Aí, em aprendizagem, está incluída a psicoterapia. Veja mais abaixo.
“Princípio 5. Na medida em que a psicoterapia ou o aconselhamento são eficazes e produzem mudanças de longo prazo no comportamento, presumivelmente fazem-no através da aprendizagem, produzindo mudanças na expressão genética que alteram a força das conexões sinápticas e mudanças estruturais que alteram o padrão anatômico das interconexões entre as células nervosas do cérebro. À medida que a resolução da imagem do cérebro aumenta, deverá eventualmente permitir uma avaliação quantitativa do resultado da psicoterapia.”
E é por isso que eu caí nesse artigo. Meu tema de pesquisa na especialização é (por enquanto) algo como Efeitos da psicoterapia na neuroplasticiade em casos de ansiedade. Infelizmente ainda é estranho para muita gente, mas psicoterapia é um tratamento biológico, como o mesmo Kandel já disse.
Eu poderia parar por aqui. Porém, existe a tendência comum de achar que falar de biologia em psicologia é ser biologicista, reducionista etc. Por isso, acho válido deixar como bônus outro trecho, um pouco adiante:
“Todas as Funções da Mente Reflectem as Funções do Cérebro
Este princípio é tão central no pensamento tradicional da biologia e da medicina (e tem sido assim desde há um século) que é quase um truísmo e dificilmente precisa de ser reafirmado. Este princípio é o pressuposto básico subjacente à ciência neurológica, um pressuposto para o qual existe um enorme apoio científico. Lesões específicas do cérebro produzem alterações específicas no comportamento, e alterações específicas no comportamento reflectem-se em alterações funcionais caraterísticas no cérebro.
Visto desta forma, toda a sociologia deve, até certo ponto, ser sociobiologia; os processos sociais devem, a um certo nível, refletir funções biológicas. Apresso-me a acrescentar que a formulação de uma relação entre processos sociais (ou mesmo processos psicológicos) e funções biológicas pode não se revelar necessariamente muito perspicaz na elucidação da dinâmica social. Para muitos aspectos do comportamento grupal ou individual, uma análise biológica pode não ser o nível ideal ou mesmo um nível informativo de análise, tal como a resolução subatómica não é frequentemente o nível ideal para a análise de problemas biológicos.”
Esse é um contraponto obrigatório para não cairmos no neurorreducionismo.
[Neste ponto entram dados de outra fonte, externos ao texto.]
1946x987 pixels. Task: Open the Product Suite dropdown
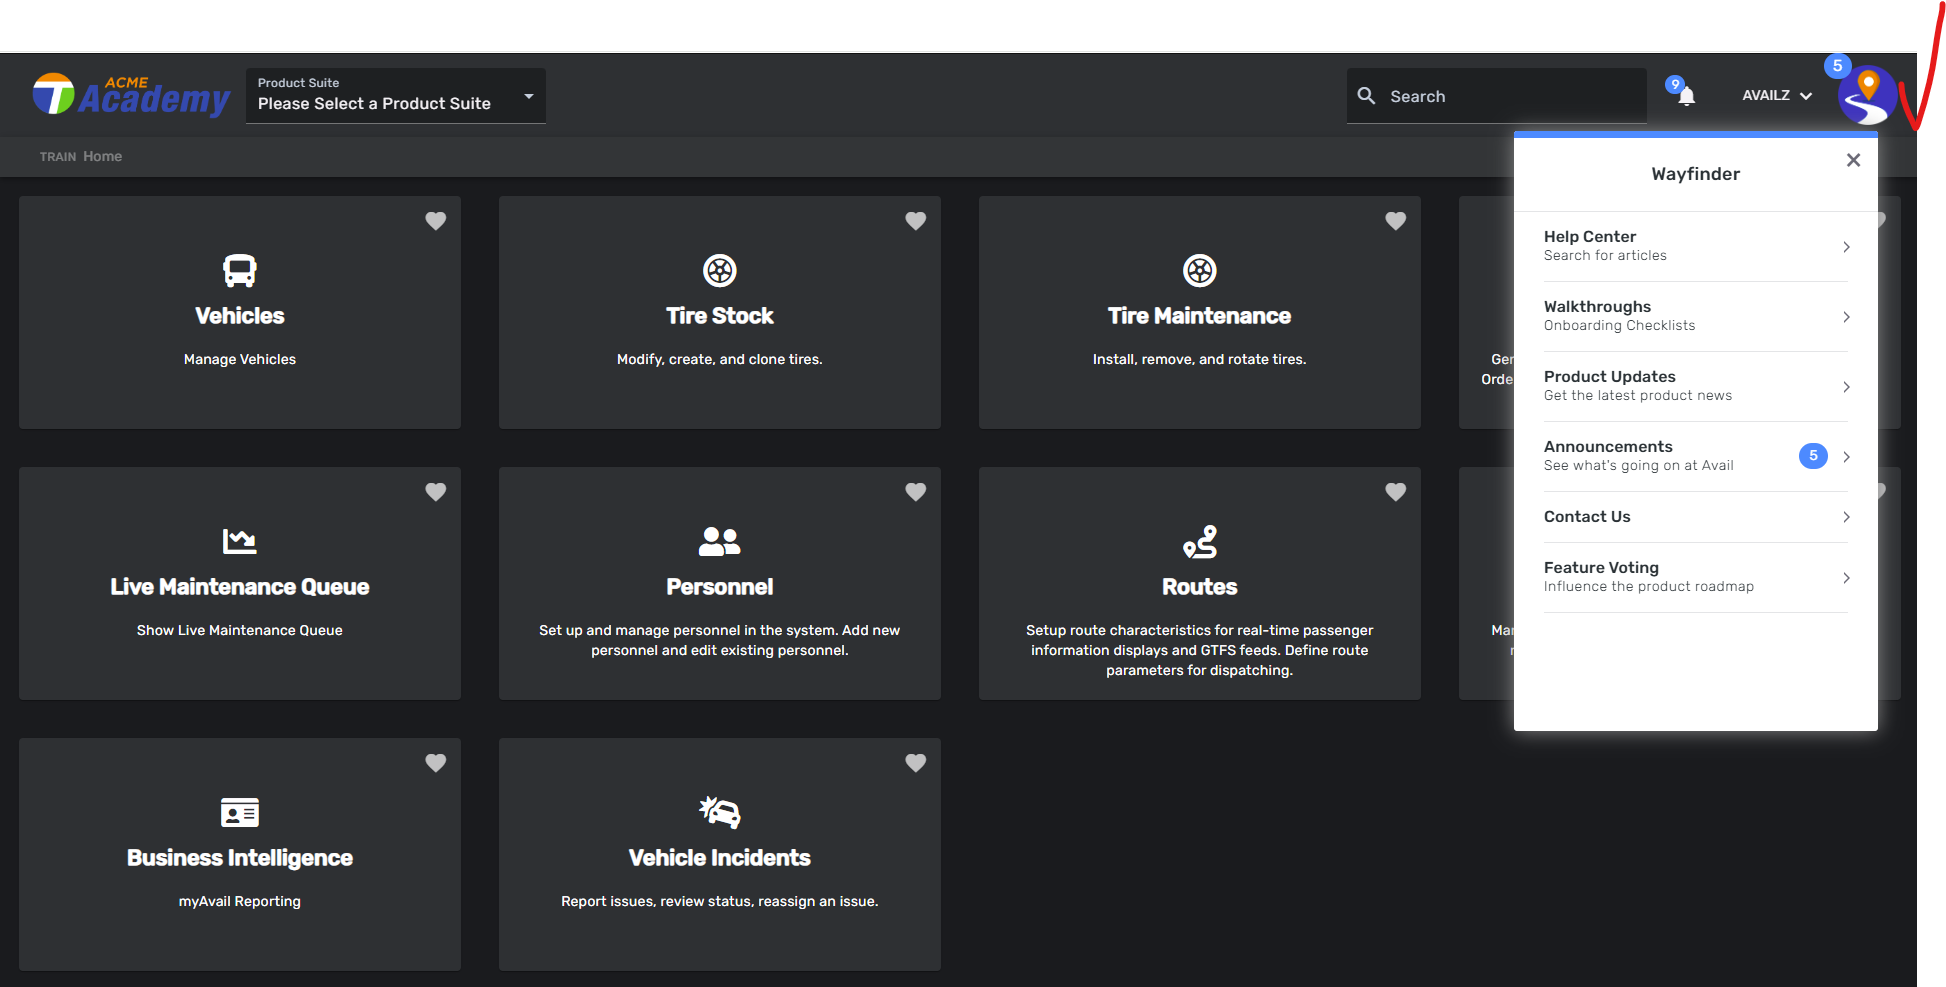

A Psicologia científica não é reducionista (do ponto de vista negativo) nem será reduzida à neurociência.
Inclusive, para muitos propósitos, a neurociência não ajuda em nada. Não é que ela seja inútil. Ela é fundamental e necessária para muita coisa. É que simplesmente a complexidade da realidade não admite ser explicada em um único nível de análise (biológico, psicológico, social…) ou por uma única disciplina. Em muitos casos, precisamos de outras disciplinas e olhar para outros níveis de análise que não o biológico. Lembre-se do elefante.
Um útlimo recurso do qual vou dispor, para dissipar toda antipatia com a biologia, é o Kandel em carne, osso e neurônios.
Olha como o veinho é simpático. Você acha que ele faria algum mal? (Claro que não!)
Referencias:
Kandel, E. R. (1998). A new intellectual framework for psychiatry. American journal of psychiatry, 155(4), 457-469.